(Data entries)
-------
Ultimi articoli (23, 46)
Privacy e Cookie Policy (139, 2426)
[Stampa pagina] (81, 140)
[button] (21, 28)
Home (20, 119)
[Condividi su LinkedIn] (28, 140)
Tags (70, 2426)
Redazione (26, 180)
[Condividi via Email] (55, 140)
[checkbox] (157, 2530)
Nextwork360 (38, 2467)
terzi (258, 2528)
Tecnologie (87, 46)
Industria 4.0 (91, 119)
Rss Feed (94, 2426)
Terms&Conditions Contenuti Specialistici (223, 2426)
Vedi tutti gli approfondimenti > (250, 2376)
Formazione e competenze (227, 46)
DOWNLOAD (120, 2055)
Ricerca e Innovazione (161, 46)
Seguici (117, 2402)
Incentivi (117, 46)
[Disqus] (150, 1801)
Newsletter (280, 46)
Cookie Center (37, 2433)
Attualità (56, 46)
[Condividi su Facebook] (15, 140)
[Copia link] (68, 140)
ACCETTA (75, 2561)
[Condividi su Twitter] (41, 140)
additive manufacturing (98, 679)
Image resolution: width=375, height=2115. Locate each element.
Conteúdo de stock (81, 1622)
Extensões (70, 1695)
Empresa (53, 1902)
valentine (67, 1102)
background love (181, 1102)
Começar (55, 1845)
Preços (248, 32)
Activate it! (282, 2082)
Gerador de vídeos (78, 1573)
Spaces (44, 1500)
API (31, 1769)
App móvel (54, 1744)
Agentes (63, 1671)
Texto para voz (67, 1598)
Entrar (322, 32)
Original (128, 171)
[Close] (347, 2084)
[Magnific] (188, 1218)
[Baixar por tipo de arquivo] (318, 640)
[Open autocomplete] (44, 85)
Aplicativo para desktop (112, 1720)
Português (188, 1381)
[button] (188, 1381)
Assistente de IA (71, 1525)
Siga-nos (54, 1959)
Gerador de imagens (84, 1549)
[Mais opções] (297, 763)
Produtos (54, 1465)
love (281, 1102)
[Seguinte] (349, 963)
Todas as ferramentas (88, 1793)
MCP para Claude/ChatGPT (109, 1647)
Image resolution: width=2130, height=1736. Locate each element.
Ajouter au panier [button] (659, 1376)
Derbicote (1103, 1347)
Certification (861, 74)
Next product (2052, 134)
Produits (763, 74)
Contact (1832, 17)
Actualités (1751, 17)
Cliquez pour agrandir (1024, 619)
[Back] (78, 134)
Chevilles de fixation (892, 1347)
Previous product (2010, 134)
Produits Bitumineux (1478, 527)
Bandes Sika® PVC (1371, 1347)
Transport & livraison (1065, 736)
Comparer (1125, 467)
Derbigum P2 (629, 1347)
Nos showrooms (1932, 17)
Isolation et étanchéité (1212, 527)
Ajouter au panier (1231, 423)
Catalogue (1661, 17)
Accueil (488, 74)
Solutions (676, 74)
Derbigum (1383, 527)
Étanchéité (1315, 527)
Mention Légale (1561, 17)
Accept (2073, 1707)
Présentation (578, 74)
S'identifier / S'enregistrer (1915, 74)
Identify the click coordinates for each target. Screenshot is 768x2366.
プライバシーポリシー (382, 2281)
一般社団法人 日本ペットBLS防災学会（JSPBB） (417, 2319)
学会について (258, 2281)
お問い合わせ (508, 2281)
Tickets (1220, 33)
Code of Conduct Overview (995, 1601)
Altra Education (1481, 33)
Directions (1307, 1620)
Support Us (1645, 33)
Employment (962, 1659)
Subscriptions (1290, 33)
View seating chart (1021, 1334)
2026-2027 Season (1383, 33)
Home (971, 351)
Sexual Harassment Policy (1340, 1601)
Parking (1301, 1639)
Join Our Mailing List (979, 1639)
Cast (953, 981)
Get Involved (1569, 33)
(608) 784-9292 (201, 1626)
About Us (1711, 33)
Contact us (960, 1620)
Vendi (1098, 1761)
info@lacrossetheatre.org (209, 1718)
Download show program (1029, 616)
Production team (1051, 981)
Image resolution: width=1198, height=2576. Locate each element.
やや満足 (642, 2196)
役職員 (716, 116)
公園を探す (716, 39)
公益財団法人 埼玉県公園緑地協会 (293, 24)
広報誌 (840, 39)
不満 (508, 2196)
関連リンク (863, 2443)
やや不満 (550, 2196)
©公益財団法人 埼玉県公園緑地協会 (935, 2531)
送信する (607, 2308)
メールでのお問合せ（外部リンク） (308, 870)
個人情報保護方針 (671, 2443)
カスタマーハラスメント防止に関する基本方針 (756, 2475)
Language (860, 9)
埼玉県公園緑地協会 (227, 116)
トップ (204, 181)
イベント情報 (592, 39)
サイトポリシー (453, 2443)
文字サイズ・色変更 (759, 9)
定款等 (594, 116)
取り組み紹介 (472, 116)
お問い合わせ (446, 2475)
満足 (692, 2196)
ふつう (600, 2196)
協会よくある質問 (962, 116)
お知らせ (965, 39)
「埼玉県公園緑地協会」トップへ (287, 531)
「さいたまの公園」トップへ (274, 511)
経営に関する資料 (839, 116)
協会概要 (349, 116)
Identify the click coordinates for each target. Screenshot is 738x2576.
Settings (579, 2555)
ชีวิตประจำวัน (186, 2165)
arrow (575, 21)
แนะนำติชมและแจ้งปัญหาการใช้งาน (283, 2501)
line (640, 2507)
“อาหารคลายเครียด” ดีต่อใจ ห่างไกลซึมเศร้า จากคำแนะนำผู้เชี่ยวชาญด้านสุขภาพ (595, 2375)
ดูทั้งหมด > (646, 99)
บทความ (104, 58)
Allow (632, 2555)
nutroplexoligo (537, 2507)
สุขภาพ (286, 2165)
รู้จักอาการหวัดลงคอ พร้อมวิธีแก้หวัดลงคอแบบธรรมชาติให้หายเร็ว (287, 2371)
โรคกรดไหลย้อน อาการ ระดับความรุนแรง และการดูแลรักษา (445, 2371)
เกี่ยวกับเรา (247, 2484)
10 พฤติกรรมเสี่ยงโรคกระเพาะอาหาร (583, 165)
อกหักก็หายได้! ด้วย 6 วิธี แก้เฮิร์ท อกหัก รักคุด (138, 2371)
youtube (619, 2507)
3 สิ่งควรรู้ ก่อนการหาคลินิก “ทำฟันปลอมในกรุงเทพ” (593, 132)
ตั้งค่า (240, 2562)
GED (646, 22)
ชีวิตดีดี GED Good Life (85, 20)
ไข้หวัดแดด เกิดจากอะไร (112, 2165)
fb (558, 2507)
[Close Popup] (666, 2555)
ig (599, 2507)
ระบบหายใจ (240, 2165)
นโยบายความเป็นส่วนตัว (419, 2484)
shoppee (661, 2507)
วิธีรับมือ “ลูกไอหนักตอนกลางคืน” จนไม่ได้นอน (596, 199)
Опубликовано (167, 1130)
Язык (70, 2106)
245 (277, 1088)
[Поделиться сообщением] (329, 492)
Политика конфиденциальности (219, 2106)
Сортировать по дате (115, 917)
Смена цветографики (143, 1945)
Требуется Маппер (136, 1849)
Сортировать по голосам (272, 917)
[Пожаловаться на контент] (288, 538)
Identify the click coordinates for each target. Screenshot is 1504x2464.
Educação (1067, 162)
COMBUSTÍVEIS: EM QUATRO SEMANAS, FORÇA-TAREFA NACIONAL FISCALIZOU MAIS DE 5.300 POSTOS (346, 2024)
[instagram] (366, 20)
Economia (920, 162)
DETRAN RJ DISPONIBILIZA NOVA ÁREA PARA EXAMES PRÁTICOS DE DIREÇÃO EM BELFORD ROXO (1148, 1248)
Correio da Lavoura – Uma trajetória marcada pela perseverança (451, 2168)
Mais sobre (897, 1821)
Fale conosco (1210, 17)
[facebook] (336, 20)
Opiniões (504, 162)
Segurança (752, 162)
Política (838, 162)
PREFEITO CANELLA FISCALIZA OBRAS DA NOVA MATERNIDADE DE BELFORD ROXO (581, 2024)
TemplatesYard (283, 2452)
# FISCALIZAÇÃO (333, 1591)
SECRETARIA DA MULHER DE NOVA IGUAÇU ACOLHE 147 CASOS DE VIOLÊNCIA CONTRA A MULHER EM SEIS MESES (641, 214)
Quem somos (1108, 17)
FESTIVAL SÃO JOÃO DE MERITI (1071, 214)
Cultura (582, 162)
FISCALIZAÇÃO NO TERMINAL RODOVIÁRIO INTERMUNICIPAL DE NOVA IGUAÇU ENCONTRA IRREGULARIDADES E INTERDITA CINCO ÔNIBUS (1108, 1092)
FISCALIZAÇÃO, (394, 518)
-------
▶ [Work order]:
Check each line of the data above for the word "coordinates" and copy the ones where it is found.

▶ [Written reply]:
Identify the click coordinates for each target. Screenshot is 768x2366.
Identify the click coordinates for each target. Screenshot is 738x2576.
Identify the click coordinates for each target. Screenshot is 1504x2464.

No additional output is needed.